Requirement: Only the lines running from the line with "Viewport: 471px width, 208px height." to the end of the records below belong in the answer, each copied exactly.
[Available records — start]
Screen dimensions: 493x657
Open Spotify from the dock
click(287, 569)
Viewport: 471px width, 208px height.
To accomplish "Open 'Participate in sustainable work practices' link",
[Available records — finish]
Task result:
Viewport: 471px width, 208px height.
To accomplish "Open 'Participate in sustainable work practices' link",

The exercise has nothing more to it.